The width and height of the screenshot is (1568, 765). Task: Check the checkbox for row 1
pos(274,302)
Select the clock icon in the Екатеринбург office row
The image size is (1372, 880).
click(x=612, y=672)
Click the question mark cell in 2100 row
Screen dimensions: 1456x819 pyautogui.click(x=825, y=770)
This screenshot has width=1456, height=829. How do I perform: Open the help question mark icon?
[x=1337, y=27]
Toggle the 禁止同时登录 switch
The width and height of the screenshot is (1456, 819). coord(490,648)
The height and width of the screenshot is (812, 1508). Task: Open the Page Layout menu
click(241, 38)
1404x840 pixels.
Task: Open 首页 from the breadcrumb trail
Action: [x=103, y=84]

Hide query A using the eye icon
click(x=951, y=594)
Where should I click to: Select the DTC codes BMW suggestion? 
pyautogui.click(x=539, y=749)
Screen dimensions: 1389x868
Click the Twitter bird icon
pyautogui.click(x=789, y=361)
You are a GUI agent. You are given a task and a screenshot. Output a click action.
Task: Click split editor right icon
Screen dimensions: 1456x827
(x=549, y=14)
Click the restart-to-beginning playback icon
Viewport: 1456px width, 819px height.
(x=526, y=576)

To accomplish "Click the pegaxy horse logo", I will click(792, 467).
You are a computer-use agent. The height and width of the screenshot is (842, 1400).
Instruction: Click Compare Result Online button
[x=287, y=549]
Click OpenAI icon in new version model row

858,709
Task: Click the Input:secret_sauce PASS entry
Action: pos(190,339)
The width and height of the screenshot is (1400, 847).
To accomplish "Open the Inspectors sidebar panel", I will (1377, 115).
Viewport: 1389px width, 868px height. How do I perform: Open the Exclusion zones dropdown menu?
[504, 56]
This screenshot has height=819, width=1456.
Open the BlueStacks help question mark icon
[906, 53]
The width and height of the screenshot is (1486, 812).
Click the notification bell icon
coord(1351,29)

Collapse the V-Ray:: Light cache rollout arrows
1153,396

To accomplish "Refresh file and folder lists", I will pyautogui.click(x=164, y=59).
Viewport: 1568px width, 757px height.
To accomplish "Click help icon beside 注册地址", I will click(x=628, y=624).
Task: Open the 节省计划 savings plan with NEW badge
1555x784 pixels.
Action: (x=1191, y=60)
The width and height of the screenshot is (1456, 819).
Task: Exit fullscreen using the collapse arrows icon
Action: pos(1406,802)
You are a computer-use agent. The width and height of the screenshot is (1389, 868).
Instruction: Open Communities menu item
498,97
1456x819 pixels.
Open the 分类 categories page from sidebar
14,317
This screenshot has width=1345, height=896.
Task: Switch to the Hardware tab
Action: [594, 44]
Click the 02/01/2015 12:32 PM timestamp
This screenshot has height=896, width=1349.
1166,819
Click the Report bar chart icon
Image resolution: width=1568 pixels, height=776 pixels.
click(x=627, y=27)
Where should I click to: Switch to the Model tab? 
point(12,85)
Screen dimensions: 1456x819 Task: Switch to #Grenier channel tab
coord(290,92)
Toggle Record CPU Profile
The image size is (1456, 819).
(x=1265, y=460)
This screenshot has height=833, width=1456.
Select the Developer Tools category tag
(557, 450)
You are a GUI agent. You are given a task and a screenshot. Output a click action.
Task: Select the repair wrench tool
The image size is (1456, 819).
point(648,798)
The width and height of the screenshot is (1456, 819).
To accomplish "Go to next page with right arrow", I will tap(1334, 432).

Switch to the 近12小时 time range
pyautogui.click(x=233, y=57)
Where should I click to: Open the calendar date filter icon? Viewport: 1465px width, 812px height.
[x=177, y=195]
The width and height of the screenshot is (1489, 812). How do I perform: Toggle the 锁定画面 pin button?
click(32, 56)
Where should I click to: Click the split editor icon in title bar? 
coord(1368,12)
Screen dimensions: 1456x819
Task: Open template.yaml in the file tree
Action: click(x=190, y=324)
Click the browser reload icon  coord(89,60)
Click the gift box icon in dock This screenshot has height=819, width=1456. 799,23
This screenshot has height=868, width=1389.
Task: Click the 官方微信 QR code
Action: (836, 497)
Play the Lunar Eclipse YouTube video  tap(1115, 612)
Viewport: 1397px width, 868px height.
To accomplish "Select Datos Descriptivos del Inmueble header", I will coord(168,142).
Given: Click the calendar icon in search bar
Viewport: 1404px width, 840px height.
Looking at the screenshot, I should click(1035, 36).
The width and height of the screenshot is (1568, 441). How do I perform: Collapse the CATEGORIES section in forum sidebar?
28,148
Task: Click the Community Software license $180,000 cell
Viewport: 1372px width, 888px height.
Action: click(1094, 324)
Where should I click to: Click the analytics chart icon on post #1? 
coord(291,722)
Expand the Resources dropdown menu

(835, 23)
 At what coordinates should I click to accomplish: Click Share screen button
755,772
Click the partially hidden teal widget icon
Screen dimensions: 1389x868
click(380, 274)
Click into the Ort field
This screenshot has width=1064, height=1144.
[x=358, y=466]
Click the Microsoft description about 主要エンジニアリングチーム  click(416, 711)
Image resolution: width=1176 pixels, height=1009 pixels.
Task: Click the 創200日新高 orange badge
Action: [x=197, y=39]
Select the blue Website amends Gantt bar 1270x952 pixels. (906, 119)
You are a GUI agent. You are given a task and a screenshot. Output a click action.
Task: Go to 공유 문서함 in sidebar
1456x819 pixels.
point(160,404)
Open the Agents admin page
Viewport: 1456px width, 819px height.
━━━━
**Instructions to follow:** Where the listing above reaches the line that contains "You are a computer-use agent. The height", start retyping, and finish with the line that contains "The width and height of the screenshot is (1400, 847)."; reproduce those lines exactly and no others.

**Solution to this exercise:**
You are a computer-use agent. The height and width of the screenshot is (842, 1400).
Instruction: Click Compare Result Online button
[x=287, y=549]
Click OpenAI icon in new version model row

858,709
Task: Click the Input:secret_sauce PASS entry
Action: pos(190,339)
The width and height of the screenshot is (1400, 847).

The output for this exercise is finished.